>> Start

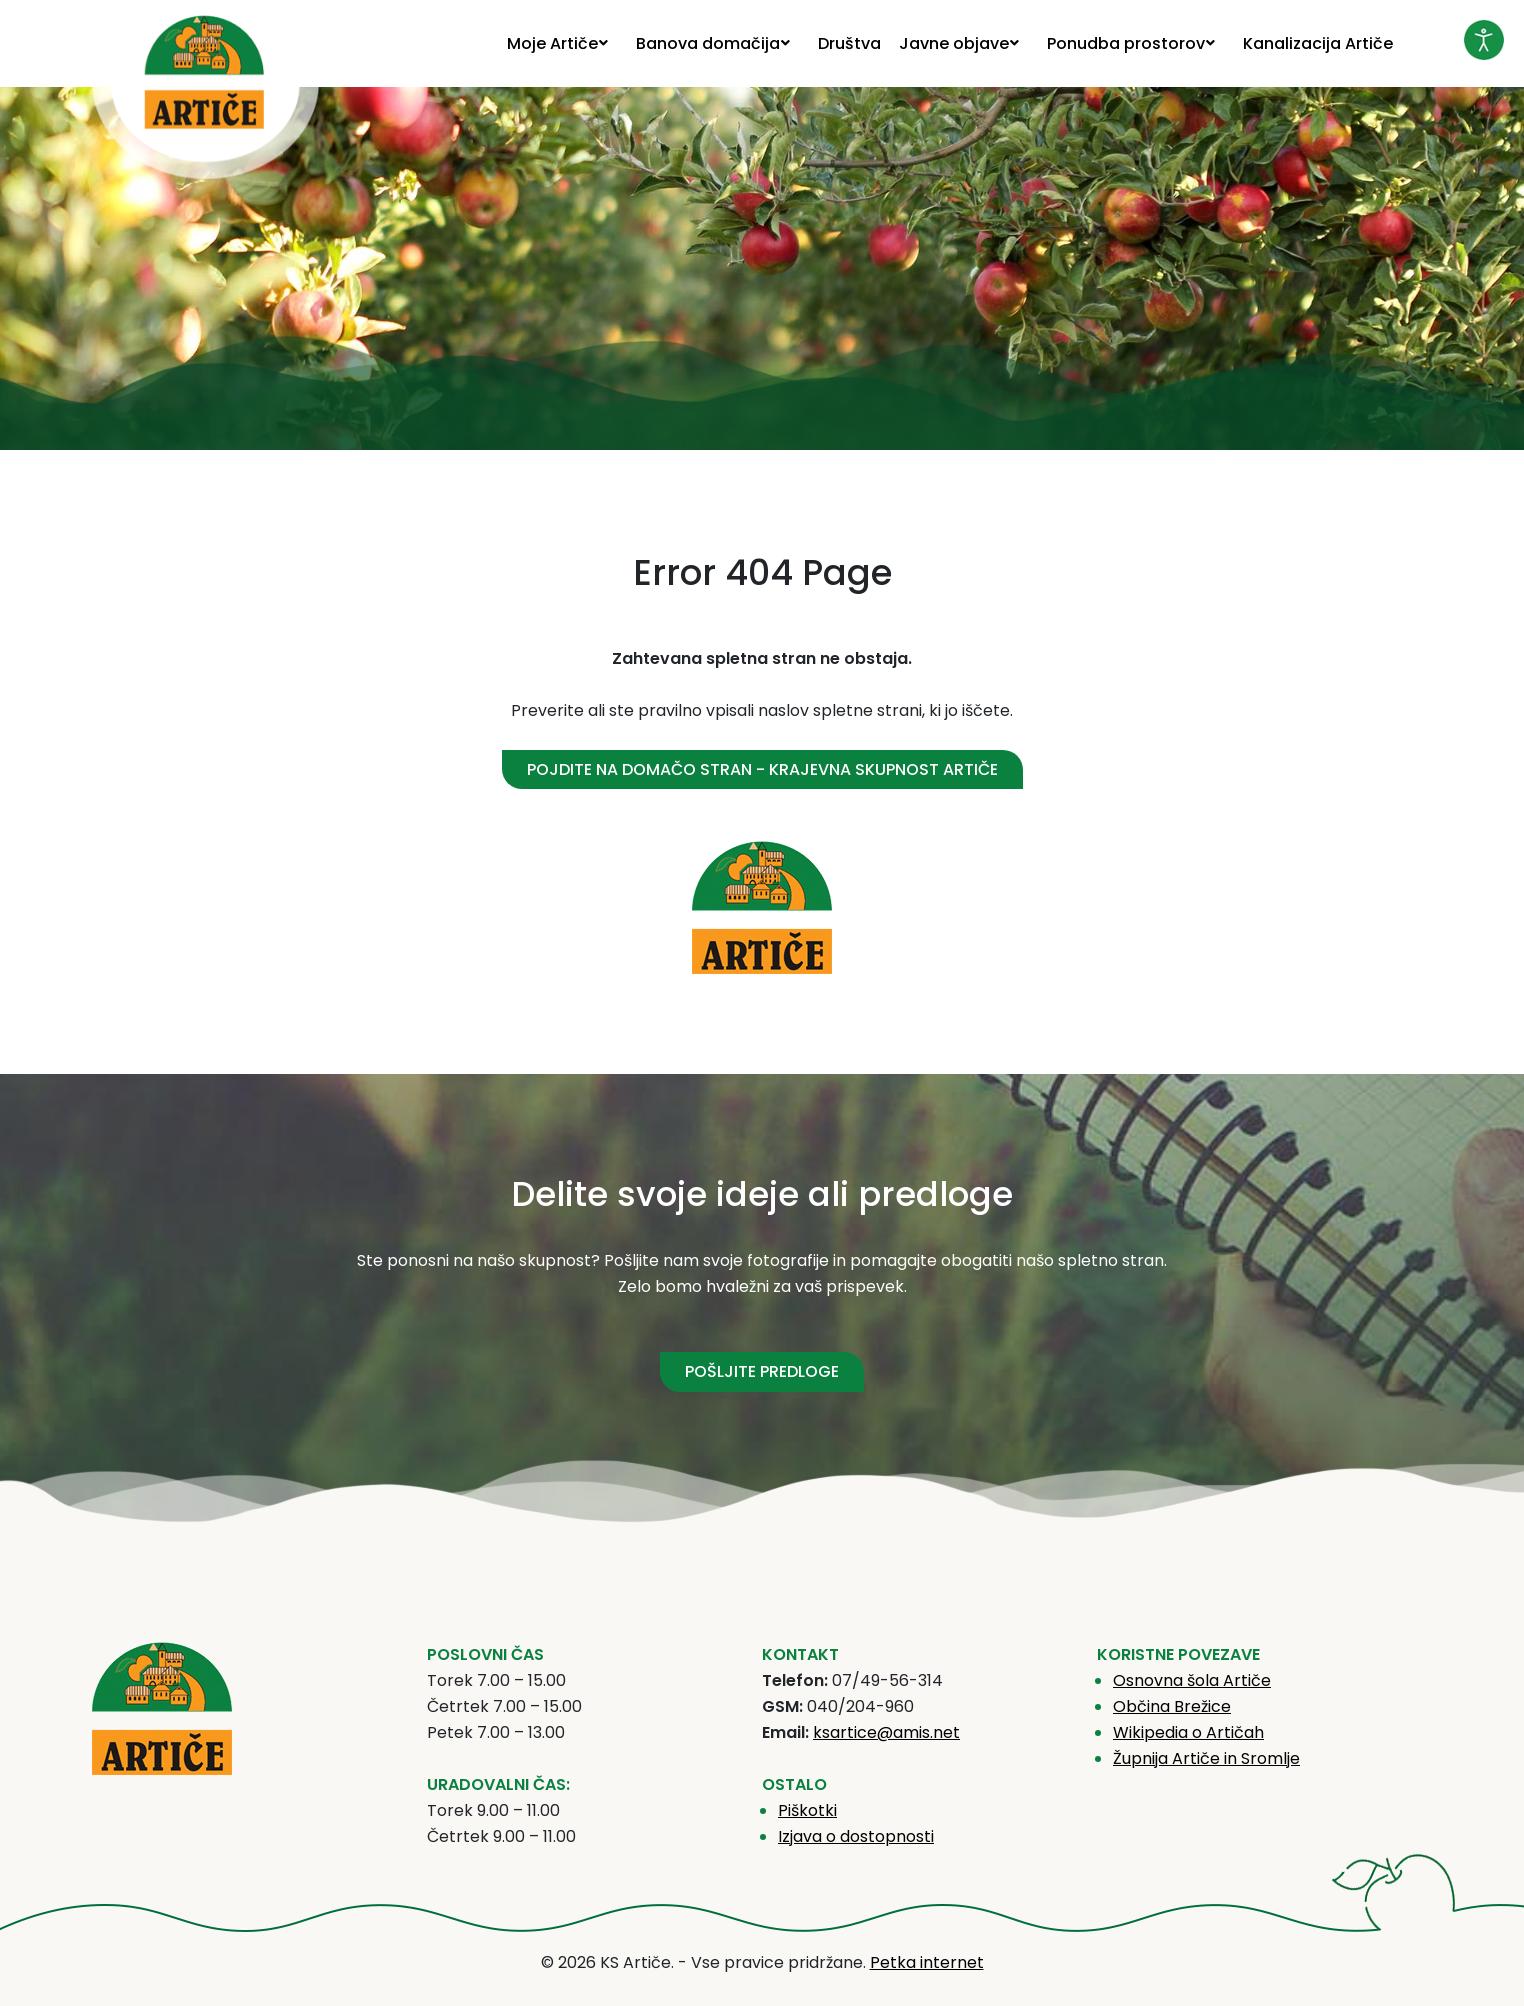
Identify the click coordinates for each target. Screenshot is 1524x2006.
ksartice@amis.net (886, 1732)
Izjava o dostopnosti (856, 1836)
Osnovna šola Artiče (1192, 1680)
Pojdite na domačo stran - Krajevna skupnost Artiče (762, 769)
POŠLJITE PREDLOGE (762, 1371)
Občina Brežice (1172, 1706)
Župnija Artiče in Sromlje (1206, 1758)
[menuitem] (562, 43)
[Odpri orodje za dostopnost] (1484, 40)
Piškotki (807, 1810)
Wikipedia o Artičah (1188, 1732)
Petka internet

>> End
>> Start

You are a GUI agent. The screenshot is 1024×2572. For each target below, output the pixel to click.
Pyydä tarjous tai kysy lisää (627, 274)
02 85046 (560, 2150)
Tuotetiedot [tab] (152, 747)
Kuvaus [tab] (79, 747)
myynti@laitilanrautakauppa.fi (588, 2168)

>> End

Edit the material between the lines holding "Osnovna šola Artiče (1192, 1680)" and "Petka internet", inclusive, so that "Piškotki" becomes "Cookies". Leave everything else as it is, and give only those lines.

The answer:
Osnovna šola Artiče (1192, 1680)
Pojdite na domačo stran - Krajevna skupnost Artiče (762, 769)
POŠLJITE PREDLOGE (762, 1371)
Občina Brežice (1172, 1706)
Župnija Artiče in Sromlje (1206, 1758)
[menuitem] (562, 43)
[Odpri orodje za dostopnost] (1484, 40)
Cookies (807, 1810)
Wikipedia o Artičah (1188, 1732)
Petka internet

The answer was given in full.